→ Data in this exercise
▬▬▬▬▬▬
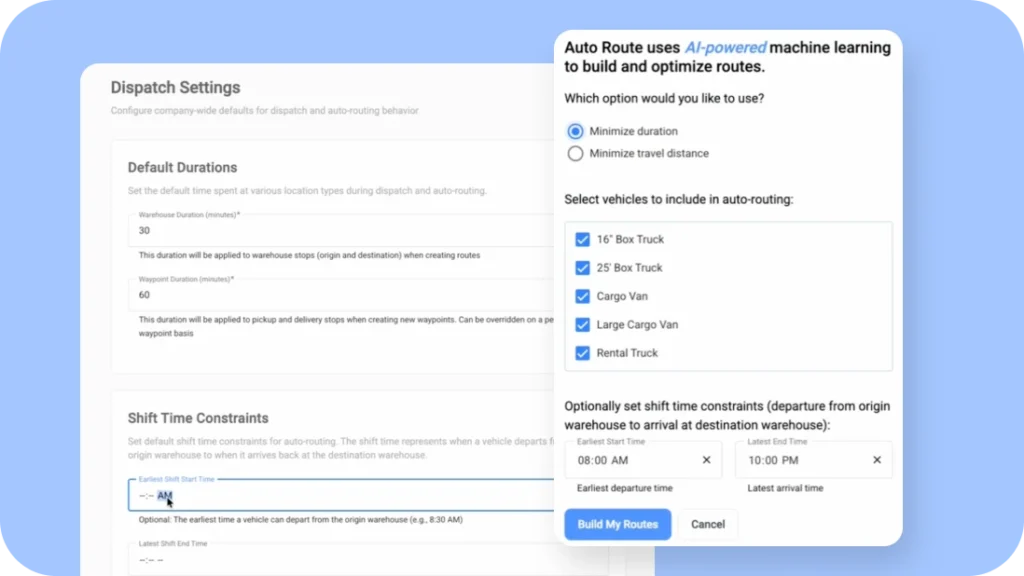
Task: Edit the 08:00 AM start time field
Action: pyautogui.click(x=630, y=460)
▬▬▬▬▬▬
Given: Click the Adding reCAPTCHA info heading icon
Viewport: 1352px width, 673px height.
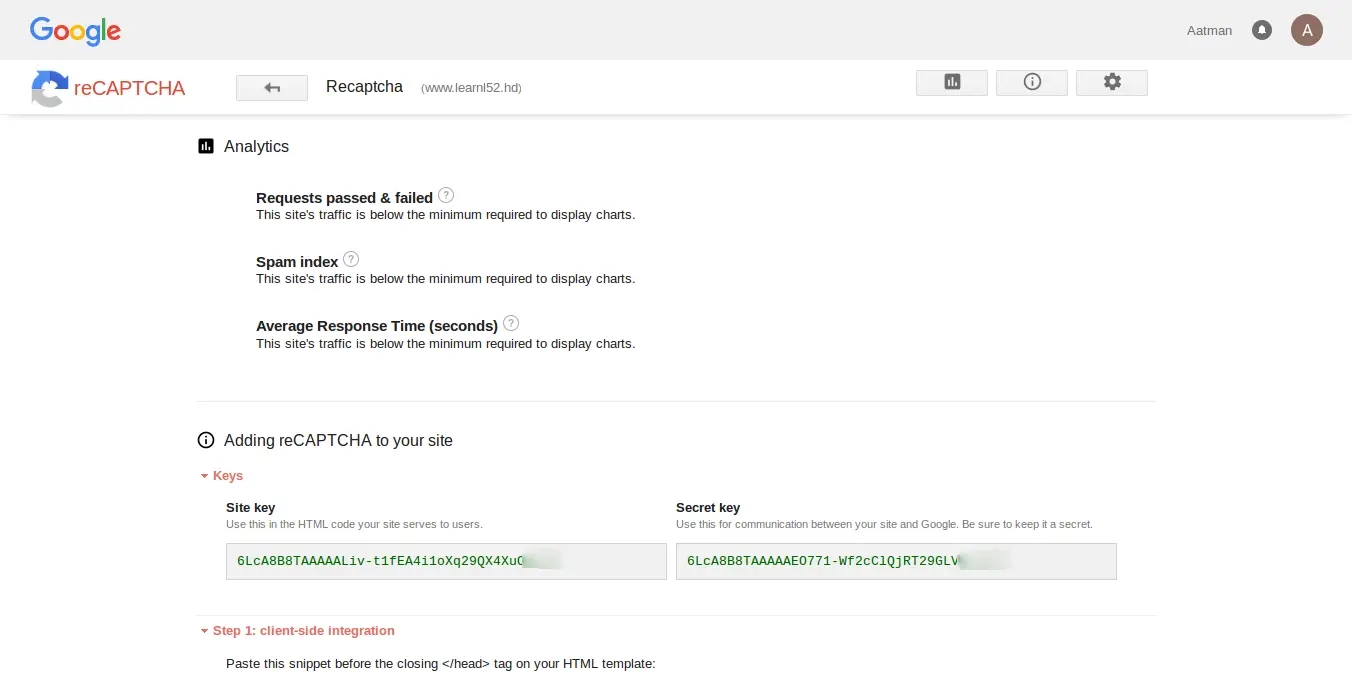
▬▬▬▬▬▬
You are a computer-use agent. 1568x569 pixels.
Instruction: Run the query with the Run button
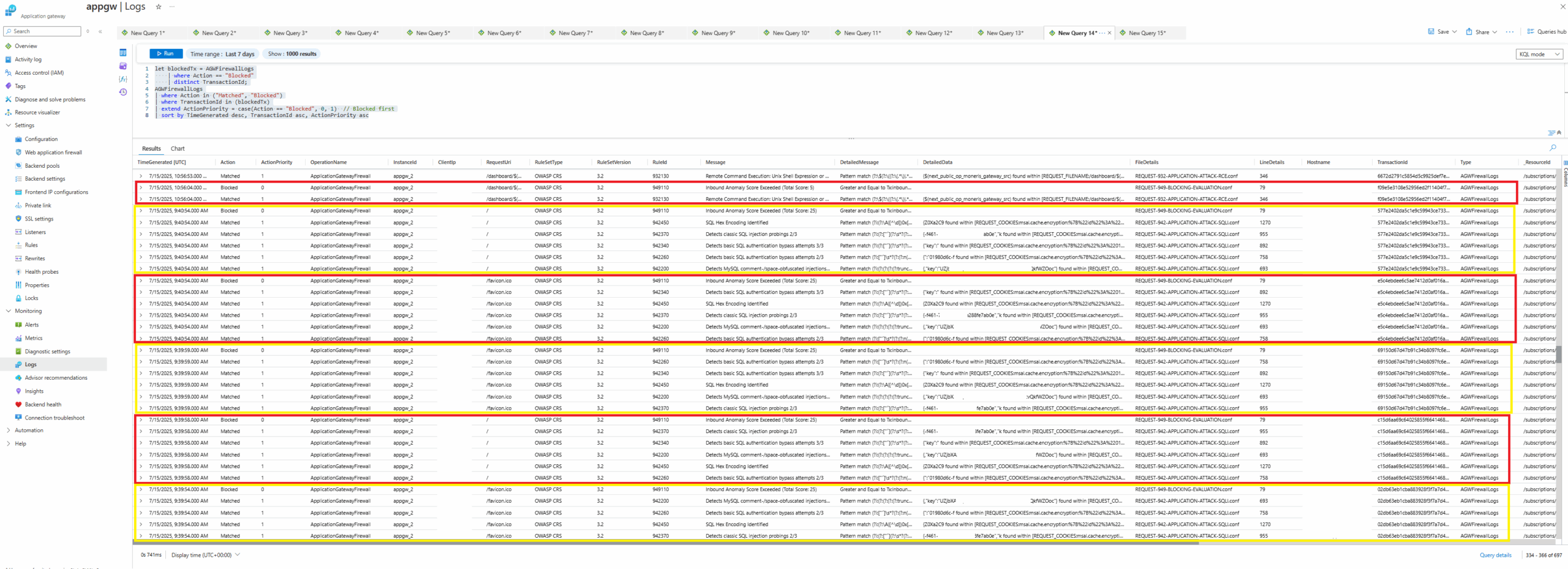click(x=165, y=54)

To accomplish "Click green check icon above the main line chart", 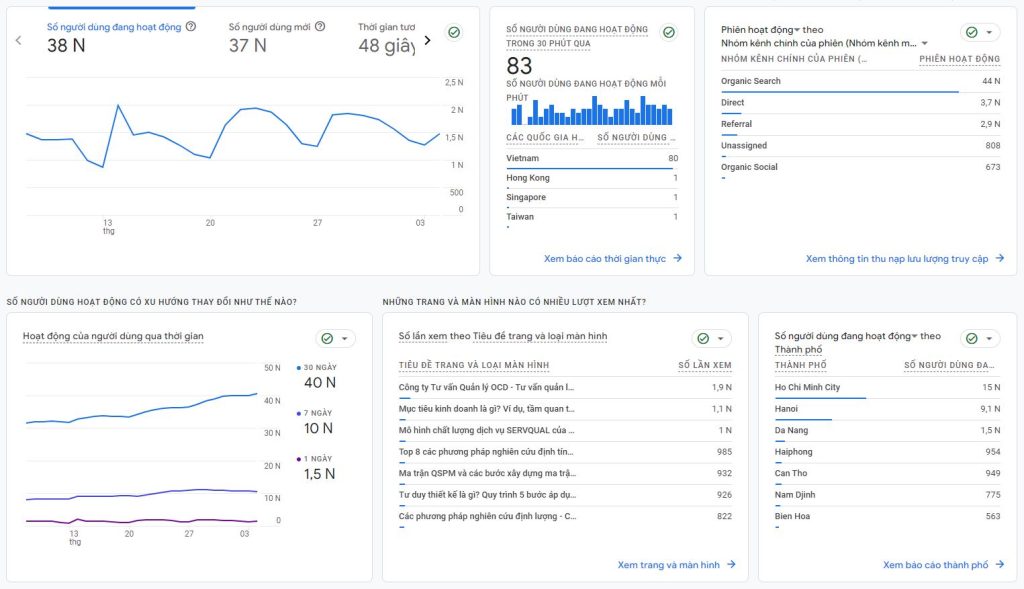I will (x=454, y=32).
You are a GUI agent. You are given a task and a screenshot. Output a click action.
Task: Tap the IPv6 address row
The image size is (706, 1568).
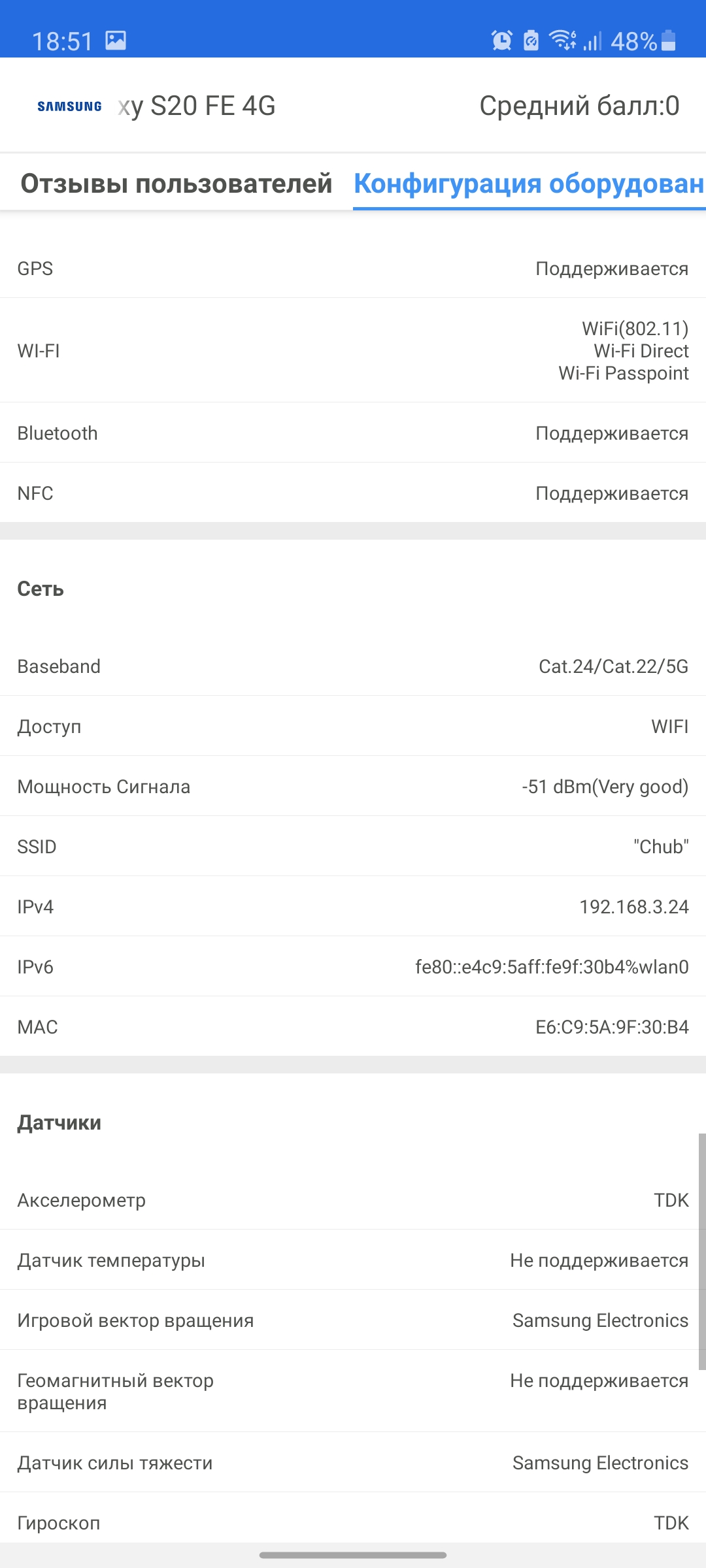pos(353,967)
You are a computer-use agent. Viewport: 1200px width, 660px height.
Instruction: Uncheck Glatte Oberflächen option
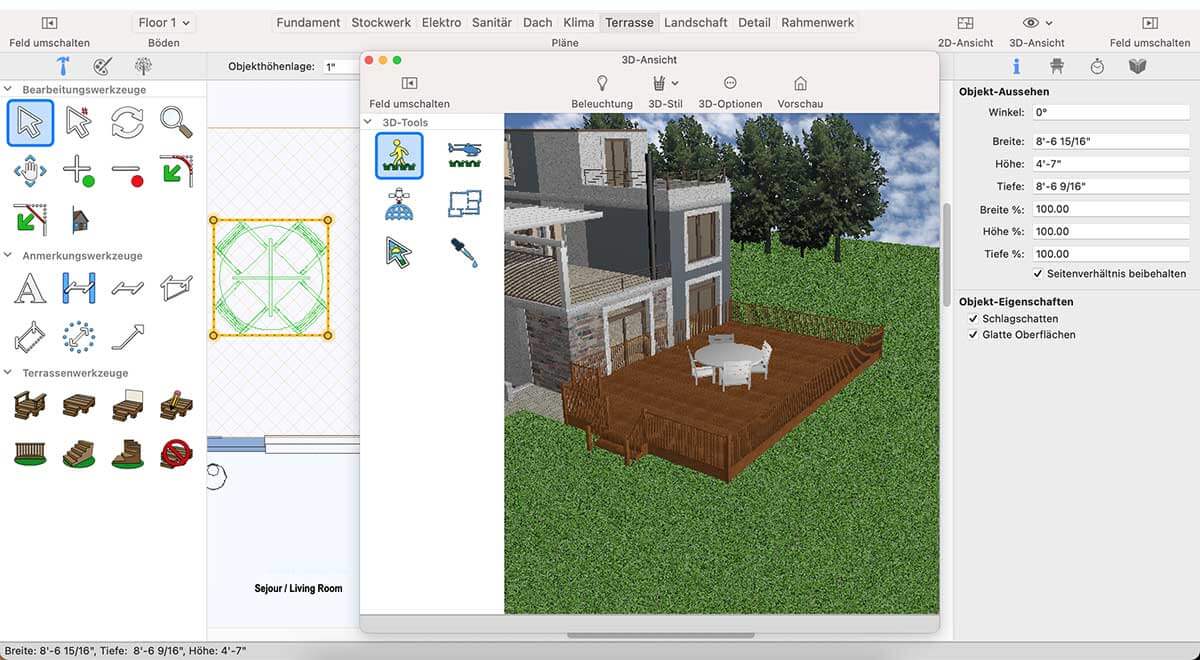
▬▬▬▬▬▬
Can you pull out the lines from the one with "Given: Click the" to the one with "Viewport: 1352px width, 673px height.", both included, and copy them word for word?

Given: Click the Adding reCAPTCHA info heading icon
Viewport: 1352px width, 673px height.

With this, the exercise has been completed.